▶ **Task details**
Your answer should be every line of the records that contains the word "computer", copied as it stands.

━━ Data supplied

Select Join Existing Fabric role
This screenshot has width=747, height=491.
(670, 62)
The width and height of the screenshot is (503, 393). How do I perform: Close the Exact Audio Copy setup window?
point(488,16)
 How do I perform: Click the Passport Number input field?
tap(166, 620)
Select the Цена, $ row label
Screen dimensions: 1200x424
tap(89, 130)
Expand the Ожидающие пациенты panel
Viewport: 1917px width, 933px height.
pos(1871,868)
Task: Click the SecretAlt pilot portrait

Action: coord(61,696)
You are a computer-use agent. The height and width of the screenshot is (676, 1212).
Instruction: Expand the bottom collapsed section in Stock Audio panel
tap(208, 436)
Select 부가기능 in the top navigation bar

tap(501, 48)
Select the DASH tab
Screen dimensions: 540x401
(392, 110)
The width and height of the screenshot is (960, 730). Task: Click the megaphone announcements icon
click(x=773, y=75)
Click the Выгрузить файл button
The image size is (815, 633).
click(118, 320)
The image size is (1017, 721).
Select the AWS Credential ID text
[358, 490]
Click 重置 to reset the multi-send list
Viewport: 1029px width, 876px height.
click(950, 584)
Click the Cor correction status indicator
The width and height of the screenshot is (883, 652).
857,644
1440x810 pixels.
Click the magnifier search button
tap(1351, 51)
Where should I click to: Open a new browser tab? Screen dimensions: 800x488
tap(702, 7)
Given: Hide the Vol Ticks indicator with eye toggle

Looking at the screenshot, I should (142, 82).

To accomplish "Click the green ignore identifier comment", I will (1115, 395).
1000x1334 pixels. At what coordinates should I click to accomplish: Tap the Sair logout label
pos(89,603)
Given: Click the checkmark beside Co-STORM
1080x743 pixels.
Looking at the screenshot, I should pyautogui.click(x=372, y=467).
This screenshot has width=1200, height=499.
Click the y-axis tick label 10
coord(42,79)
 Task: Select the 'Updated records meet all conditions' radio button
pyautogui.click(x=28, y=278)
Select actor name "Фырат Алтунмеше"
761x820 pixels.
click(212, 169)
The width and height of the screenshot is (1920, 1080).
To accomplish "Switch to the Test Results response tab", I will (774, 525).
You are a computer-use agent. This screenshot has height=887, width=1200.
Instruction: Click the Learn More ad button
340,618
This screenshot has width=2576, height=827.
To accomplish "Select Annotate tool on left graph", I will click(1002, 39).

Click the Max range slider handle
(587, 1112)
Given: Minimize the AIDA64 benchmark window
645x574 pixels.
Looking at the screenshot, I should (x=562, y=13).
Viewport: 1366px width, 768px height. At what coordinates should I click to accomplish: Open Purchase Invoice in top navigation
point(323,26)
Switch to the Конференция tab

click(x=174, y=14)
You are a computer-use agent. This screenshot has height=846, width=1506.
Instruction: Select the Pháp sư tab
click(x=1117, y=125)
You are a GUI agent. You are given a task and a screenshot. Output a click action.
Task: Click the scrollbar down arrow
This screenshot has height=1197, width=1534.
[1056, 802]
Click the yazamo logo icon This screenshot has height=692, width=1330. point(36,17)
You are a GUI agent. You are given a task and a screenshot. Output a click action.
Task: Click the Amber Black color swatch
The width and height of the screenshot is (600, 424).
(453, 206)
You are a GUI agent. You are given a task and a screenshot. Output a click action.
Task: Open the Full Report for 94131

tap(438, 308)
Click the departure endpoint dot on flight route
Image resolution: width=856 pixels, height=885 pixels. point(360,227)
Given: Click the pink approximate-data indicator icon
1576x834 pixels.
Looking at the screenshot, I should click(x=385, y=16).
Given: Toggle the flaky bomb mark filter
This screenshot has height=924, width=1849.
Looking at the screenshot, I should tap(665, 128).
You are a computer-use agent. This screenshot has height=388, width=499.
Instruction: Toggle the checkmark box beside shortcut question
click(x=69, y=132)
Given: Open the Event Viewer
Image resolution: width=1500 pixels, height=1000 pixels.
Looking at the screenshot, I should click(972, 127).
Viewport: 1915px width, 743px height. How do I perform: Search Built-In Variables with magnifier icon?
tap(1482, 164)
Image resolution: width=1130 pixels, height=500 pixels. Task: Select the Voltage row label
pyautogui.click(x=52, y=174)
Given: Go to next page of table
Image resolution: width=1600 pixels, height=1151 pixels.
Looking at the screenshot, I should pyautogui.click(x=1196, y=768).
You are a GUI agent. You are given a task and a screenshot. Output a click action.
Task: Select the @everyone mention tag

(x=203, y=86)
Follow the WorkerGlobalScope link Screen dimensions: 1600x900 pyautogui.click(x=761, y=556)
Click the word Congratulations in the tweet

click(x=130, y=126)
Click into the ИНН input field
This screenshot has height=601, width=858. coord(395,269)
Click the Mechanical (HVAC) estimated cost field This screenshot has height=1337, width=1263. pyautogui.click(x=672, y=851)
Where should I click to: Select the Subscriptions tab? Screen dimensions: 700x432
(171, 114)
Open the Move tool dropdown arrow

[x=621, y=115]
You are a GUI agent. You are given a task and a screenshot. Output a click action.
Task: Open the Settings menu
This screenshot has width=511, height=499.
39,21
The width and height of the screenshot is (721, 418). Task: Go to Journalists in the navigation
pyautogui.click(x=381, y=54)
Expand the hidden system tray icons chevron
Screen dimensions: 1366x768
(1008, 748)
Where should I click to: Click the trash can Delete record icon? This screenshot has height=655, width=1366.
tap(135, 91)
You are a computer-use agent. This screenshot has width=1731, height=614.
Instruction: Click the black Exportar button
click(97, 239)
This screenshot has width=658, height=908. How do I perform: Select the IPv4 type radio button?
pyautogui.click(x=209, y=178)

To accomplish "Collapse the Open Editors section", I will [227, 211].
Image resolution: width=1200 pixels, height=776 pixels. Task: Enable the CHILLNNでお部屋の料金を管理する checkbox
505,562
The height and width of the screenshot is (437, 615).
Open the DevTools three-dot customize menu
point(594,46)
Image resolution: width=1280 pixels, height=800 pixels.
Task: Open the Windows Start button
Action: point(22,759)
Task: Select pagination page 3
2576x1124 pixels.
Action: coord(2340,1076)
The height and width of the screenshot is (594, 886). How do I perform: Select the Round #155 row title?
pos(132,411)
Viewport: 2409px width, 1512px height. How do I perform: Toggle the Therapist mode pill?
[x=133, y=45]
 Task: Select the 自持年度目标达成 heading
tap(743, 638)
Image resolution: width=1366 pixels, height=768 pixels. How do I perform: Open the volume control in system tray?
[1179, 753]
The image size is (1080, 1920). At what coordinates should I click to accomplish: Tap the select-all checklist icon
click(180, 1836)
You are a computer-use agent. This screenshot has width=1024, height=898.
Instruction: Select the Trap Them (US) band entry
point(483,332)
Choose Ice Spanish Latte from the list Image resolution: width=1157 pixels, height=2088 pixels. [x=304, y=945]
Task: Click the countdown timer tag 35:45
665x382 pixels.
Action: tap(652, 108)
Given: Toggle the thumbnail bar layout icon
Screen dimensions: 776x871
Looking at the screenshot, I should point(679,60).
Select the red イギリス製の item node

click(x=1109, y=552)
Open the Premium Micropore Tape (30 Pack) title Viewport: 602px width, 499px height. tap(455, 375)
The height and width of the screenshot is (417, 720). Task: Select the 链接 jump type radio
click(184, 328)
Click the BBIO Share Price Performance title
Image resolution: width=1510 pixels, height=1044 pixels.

━━━━

▶ **Task response**
You are a computer-use agent. The height and width of the screenshot is (676, 1212).
You are a computer-use agent. This screenshot has height=887, width=1200.
You are a computer-use agent. This screenshot has height=846, width=1506.
You are a computer-use agent. This screenshot has height=388, width=499.
You are a computer-use agent. This screenshot has width=1731, height=614.
You are a computer-use agent. This screenshot has width=1024, height=898.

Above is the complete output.